Python has a ‘WordCloud‘ library that lets you create custom word clouds. Examples of such visualizations and Python code are in the documentation for this library. To work with this library, you need to prepare the data. ‘The Top 1000 Greatest Movies’ dataset I got from theyshootpictures.com. A simple copy to Excel and a little bit of column splitting work is enough to make the data look like this:

The code below will only parse the names in English locared in the Film column. The rest of the columns can be used as additional information in the final visualization. This file was saved as 1000 Top Films.csv. For the analysis of literary works in the ‘Books‘ project I used ordinary text files with book texts. The literary works themselves are available on the open source gutenberg.org.
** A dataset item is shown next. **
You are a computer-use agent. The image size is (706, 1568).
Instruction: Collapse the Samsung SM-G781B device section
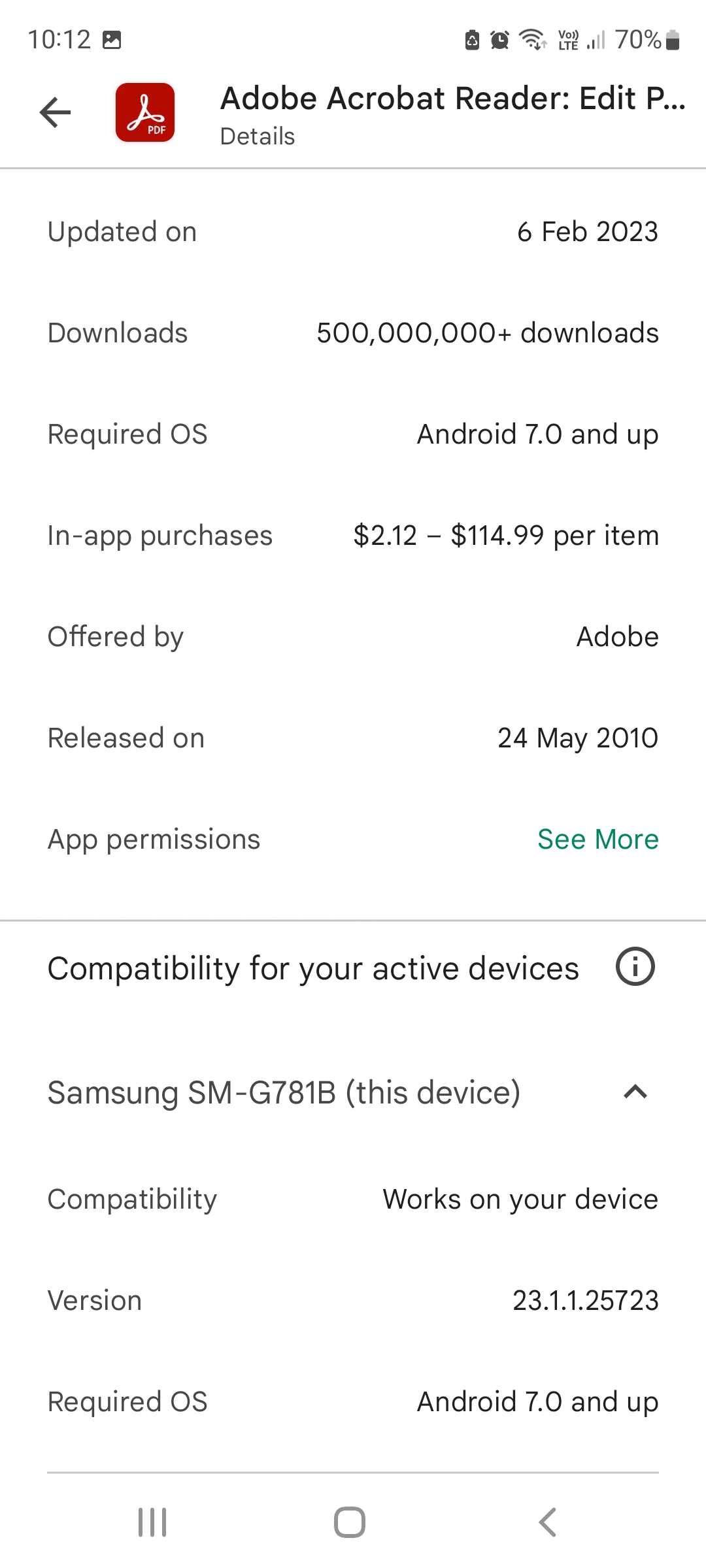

That is, we got a list of text files:

2. Word Clouds in Python

The code below creates words from the titles of ‘the Top 1000 of the greatest films’.

import pandas as pd
import numpy as np
import matplotlib.pylab as plt
from PIL import Image
from stop_words import get_stop_words
from nltk.corpus import stopwords
import time
from wordcloud import WordCloud, STOPWORDS, ImageColorGenerator, get_single_color_func

#read text
data2 = pd.read_csv ('C:/Docs/Tableau/Projects/Word Cloud/1000 Best Films/1000 Top Films.csv', usecols = ['Film'], sep = ',', encoding="ISO-8859-1")

start_time = time.time()

#read stoplist
stoplist = pd.read_csv ('C:/Docs/Tableau/Projects/Word Cloud/Books/Stop List.csv',  usecols = ['Word'], sep = ',', encoding="utf-8")

print(data2)
print(stoplist)

df =pd.DataFrame (stoplist, columns=["Word"])
stop_list = df["Word"].tolist()

a1 =pd.DataFrame (data2)
a3 = pd.DataFrame.to_string(a1)
a0 = a3.upper()

stop = get_stop_words('en')
print (stop)
stop.extend(stop_list)
stop.extend(["thou", "thy", "thee", "dost", "les"])
stopwords = set(stop)

print(stopwords)

building = np.array(Image.open('C:/Docs/Tableau/Projects/Word Cloud/1000 Best Films/Video.jpg'))
wordcloud = WordCloud(max_words=50000,
                      stopwords = stopwords,
                      font_path='C:/Windows/Fonts/courbd.ttf',
                      prefer_horizontal=.7,
                      colormap='Blues',
                      min_font_size=5,
                      max_font_size=70,
                      background_color="Black",
                      width=7680,
                      height=4320,
                      margin=2,
                      collocations=False,
                      mask=building,
                      repeat=False,
                      relative_scaling=0,
                      scale=1,
                      min_word_length=3,
                      include_numbers = False,
                      normalize_plurals = False,
                      font_step=1).generate(a0)

print (wordcloud.layout_)

df = pd.DataFrame(wordcloud.layout_, columns = ['Name', 'Size', 'Coord', 'Direction','Color'])
df.to_csv('C:/Docs/Tableau/Projects/Word Cloud/1000 Best Films/Films_Coordinates.csv')

print(' ')
print ("time elapsed: {:.2f}s".format(time.time() - start_time))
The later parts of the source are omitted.